** Data for this exercise follows **

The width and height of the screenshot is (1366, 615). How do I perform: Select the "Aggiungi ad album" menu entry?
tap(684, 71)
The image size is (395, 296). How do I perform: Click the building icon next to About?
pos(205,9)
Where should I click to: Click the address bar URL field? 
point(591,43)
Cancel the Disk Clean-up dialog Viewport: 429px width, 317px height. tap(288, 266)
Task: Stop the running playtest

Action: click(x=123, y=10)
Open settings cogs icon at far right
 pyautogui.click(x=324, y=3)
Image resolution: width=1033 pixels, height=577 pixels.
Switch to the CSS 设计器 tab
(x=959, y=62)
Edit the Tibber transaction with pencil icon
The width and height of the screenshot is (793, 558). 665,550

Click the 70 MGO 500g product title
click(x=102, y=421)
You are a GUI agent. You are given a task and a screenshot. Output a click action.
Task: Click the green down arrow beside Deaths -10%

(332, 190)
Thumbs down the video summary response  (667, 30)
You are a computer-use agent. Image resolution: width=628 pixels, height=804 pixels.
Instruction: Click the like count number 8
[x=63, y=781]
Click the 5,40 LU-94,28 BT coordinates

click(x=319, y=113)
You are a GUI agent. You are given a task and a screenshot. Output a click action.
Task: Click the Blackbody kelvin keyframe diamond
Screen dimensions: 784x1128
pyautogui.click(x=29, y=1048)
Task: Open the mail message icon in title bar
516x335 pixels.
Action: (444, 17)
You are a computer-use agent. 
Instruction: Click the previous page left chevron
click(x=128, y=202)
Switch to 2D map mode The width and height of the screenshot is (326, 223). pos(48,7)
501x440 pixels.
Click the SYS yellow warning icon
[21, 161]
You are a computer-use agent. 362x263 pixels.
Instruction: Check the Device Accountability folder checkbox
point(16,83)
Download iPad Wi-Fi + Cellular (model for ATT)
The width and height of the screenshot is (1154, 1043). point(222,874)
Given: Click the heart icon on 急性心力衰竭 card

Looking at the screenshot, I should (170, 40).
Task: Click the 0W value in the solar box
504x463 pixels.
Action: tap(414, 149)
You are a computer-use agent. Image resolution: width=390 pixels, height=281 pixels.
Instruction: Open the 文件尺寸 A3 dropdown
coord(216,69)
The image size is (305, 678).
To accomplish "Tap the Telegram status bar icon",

** End of Data for this exercise **

◆ **Task item**:
Go through the lines above and count those that include "agent"; give the total and nothing more.

◆ **Exercise answer**:
6